▶ _Input rows_
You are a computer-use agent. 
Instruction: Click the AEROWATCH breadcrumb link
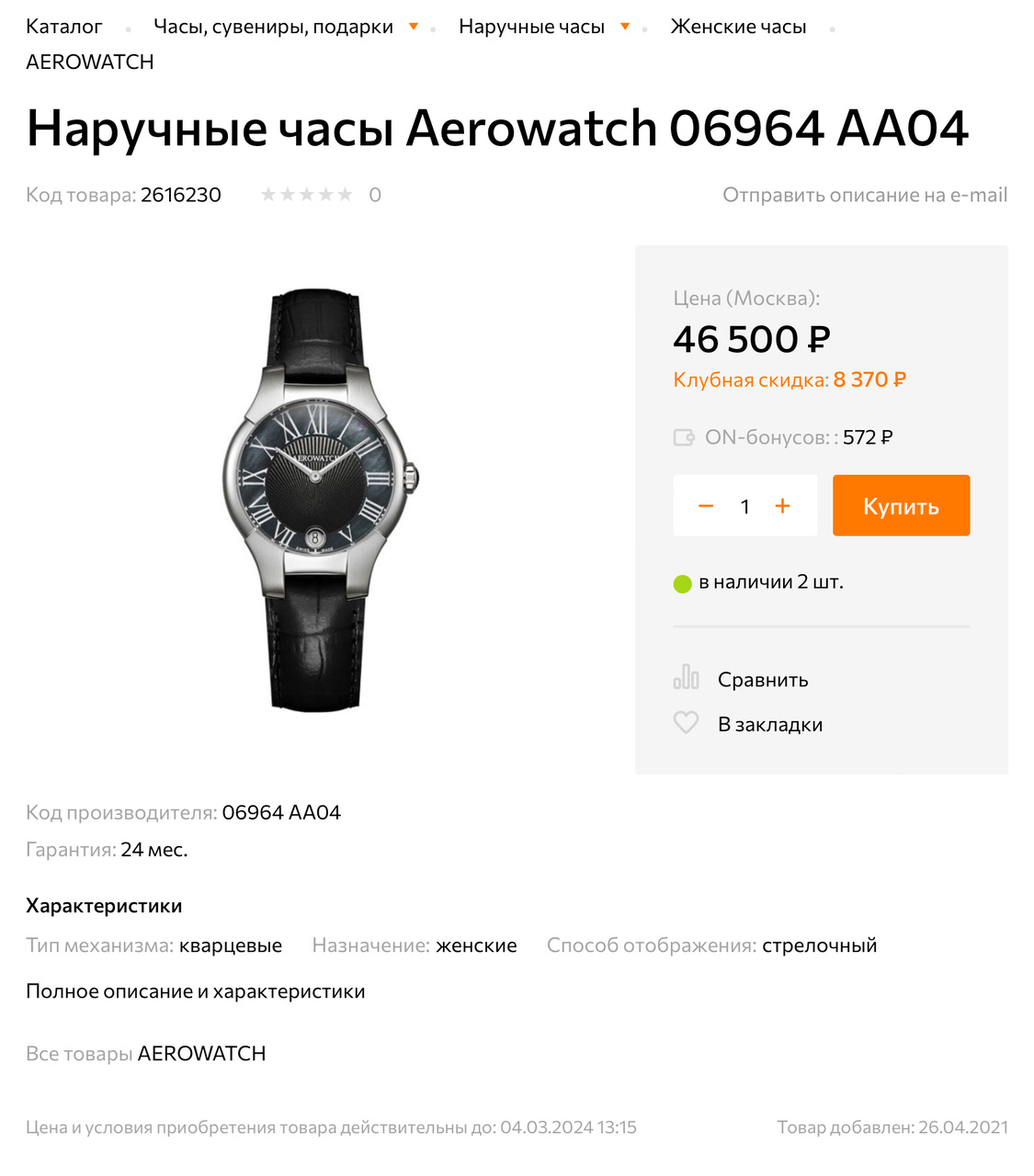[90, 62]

...

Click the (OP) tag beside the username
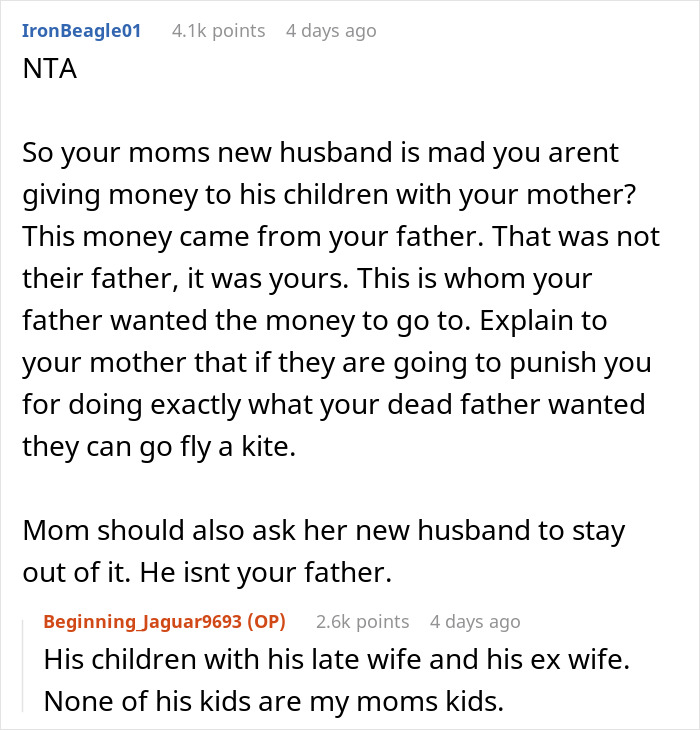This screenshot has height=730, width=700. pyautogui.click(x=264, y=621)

---

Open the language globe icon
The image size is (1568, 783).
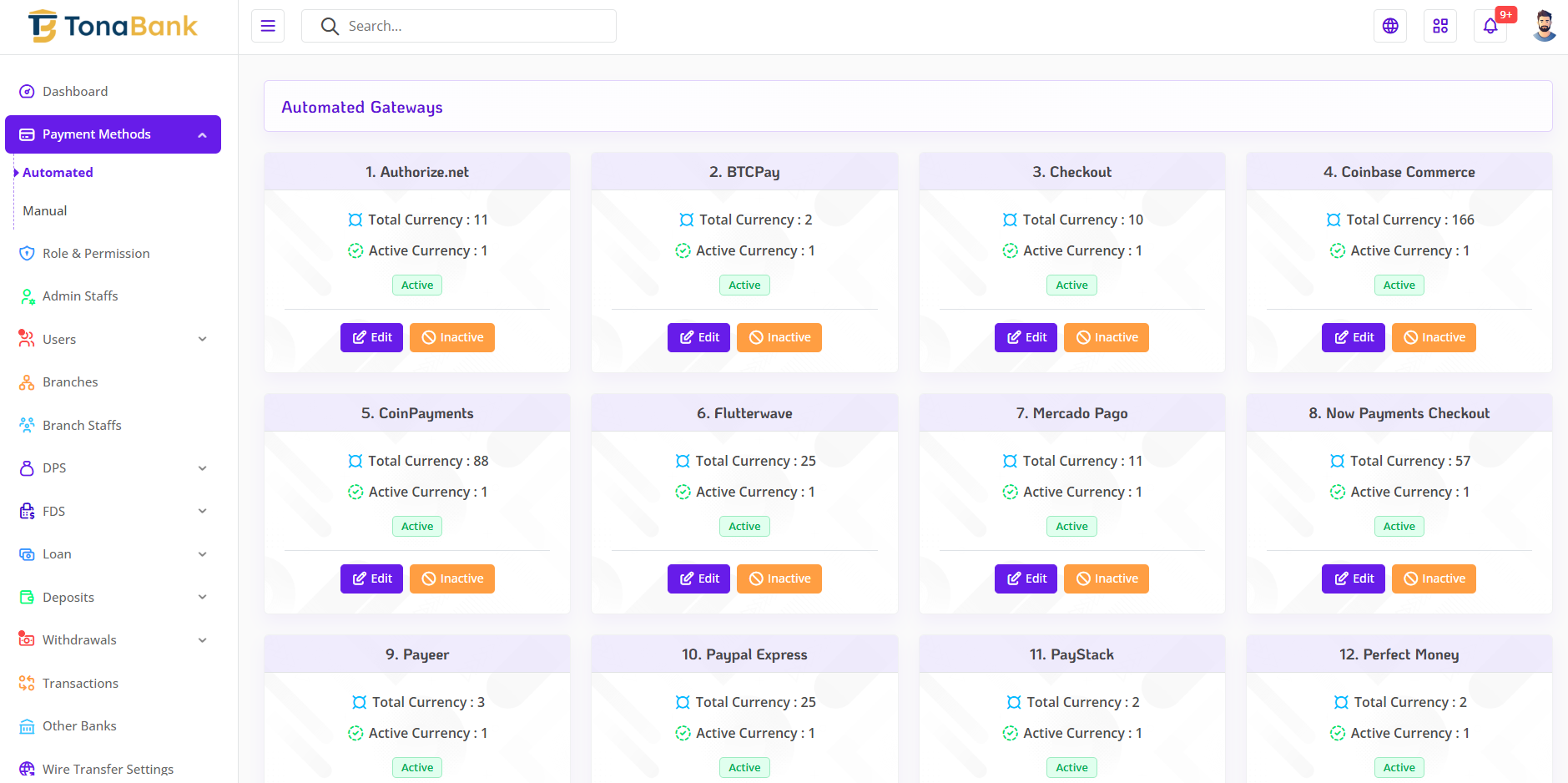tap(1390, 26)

▶ _What to do_
Convert the entries into a Markdown table with the columns Row and Line, starting with the line containing "Open the language globe icon" and going on through the line containing "tap(1390, 26)", skipping blank lines and including only those lines. Leave the pictures out of the answer.

▶ _Answer to this problem_
| Row | Line |
|---|---|
| 1 | Open the language globe icon |
| 2 | The image size is (1568, 783). |
| 3 | tap(1390, 26) |